Public key pinning prevents man-in-the-middle attacks from occurring on the communication link between agents and Snow Inventory endpoints, such as Snow Inventory Server or a service gateway. It is recommended to enable the public key pinning feature by default to ensure security of data in transit and fully mitigate potential man-in-the-middle attacks.

During initial communication establishment between an agent and an endpoint, the agent checks whether the encoded hash key of the endpoint matches the expected key, stored as a hash value in the agent configuration file (default snowagent.config). If the values match, communication is established, and dropped otherwise.  

Customers who wish to implement additional security measures need to add this information manually – as mentioned above, utmost care should be taken when editing the configuration file.  

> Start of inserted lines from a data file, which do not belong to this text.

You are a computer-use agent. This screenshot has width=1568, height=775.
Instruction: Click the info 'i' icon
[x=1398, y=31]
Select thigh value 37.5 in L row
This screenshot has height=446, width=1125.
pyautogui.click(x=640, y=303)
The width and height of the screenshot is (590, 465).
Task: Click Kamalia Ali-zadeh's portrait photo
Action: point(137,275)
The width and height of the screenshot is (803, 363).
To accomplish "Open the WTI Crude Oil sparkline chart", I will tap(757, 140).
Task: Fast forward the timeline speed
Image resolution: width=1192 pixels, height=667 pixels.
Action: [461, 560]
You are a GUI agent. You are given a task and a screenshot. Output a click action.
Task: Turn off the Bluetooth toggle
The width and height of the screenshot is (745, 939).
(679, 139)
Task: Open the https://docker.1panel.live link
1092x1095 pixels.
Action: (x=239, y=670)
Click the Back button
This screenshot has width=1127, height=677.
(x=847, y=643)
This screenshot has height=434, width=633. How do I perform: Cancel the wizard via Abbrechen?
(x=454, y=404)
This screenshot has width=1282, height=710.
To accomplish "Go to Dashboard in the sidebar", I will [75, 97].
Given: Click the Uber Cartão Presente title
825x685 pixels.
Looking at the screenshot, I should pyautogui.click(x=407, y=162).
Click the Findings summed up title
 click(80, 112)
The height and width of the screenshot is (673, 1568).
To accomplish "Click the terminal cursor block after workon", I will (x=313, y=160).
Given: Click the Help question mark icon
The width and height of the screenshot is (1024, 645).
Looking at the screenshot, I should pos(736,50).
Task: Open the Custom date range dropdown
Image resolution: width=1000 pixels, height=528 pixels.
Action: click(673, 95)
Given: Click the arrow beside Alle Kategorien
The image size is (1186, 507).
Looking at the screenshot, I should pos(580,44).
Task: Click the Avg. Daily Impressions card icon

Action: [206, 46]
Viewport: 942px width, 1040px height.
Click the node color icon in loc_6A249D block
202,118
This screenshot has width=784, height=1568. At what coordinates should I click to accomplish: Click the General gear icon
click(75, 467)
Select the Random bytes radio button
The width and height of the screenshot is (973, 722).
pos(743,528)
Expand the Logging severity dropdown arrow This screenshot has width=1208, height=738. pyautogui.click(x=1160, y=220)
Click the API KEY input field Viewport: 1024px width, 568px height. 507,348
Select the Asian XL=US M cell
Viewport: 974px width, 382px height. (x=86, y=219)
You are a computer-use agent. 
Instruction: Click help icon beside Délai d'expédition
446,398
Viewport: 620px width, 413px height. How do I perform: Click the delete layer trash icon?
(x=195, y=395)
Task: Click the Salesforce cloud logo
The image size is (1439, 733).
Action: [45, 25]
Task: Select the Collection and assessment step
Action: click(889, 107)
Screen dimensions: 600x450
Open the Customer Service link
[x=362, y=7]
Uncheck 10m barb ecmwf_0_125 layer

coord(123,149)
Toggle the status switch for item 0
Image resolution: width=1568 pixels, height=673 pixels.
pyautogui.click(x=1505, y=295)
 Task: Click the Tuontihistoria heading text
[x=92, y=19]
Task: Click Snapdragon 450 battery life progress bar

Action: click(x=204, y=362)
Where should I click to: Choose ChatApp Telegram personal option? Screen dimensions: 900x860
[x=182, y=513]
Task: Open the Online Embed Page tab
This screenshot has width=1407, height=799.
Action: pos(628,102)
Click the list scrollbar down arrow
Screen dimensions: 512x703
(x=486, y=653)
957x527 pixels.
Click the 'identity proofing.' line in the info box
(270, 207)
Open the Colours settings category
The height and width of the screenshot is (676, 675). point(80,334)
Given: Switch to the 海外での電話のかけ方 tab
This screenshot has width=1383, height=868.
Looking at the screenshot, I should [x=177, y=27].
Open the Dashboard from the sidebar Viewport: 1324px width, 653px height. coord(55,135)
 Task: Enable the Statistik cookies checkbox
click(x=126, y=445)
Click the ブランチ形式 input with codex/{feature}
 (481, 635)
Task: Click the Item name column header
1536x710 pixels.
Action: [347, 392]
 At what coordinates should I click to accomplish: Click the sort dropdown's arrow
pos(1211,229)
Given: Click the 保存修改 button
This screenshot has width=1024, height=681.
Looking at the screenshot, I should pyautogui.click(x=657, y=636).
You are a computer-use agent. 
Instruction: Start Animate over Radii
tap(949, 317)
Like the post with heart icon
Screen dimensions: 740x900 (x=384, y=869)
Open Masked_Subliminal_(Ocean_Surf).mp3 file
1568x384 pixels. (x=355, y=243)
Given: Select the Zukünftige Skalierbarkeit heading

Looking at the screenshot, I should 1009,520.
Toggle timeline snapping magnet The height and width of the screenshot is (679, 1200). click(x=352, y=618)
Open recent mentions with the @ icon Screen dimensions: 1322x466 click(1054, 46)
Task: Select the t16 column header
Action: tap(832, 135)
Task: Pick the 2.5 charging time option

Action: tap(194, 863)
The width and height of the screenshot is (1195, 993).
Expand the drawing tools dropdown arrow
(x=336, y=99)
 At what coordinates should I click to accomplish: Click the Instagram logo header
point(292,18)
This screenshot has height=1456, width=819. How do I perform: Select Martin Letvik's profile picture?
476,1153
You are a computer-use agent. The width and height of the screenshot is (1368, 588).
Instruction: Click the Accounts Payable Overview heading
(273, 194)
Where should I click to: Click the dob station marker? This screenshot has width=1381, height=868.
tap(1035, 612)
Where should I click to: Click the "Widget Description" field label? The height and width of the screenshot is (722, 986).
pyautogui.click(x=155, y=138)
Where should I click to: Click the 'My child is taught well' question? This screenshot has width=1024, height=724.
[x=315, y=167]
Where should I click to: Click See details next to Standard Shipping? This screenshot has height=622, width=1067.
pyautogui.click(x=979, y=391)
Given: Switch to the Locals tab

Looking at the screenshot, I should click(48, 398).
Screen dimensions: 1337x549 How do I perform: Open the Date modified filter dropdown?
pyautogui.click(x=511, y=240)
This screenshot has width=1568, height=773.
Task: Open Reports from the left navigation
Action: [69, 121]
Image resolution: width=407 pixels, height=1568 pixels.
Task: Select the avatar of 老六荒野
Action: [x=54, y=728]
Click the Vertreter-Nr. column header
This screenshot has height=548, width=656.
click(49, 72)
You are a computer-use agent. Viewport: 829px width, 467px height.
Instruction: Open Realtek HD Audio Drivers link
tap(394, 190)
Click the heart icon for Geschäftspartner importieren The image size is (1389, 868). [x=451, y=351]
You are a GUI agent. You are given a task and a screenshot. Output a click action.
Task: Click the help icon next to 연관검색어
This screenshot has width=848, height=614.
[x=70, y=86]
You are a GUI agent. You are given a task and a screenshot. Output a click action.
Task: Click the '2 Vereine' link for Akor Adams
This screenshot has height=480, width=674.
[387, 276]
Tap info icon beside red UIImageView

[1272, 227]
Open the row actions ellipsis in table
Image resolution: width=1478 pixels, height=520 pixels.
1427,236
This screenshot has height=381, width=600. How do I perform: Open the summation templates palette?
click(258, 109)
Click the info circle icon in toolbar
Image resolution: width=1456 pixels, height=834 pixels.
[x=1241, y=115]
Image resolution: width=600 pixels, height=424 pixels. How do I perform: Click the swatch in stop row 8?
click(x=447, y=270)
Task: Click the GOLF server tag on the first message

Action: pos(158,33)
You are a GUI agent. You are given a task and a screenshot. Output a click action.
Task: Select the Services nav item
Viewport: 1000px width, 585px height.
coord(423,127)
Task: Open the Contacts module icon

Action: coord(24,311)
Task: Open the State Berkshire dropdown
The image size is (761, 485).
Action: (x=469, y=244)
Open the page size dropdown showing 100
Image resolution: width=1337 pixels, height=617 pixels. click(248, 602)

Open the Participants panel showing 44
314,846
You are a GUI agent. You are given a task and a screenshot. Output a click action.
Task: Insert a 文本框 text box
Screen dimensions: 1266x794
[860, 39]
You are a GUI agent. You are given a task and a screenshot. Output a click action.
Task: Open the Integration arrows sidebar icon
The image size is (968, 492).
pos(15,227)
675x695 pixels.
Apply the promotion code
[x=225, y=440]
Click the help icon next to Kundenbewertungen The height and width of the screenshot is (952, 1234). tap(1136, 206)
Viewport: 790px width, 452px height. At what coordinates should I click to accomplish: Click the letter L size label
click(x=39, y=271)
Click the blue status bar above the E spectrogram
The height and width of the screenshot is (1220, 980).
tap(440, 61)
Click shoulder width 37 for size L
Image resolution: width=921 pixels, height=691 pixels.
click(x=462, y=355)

The recommended steps, with example OpenSSL commands:

  1. Open a communication link with the endpoint

    openssl s_client -servername www.invserver.com -connect www.invserver.com:443 < /dev/null | sed -n "/-----BEGIN/,/-----END/p" > www.invserver.com.pem

  2. Extract the public key from the endpoint’s certificate in – often in pem format

    openssl x509 -in www.invserver.com.pem -pubkey -noout > www.invserver.com.pubkey.pem

  3. Convert the public key from pem to the appropriate format for the local operating system

    openssl asn1parse -noout -inform pem -in www.invserver.com.pubkey.pem -out www.invserver.com.pubkey.der

  4. SHA 256 hash and base-64 encode the key in the local format

    openssl dgst -sha256 -binary www.invserver.com.pubkey.der | openssl base64

  5. Add the following code to snowagent.config file:

    <Endpoint>
      <Address>...</Address>
      <Proxy>...</Proxy>
      <ClientCertificate>...</ClientCertificate>
      <ServerPublicKeyHash>sha256//<---encoded key ---></ServerPublicKeyHash>
    </Endpoint>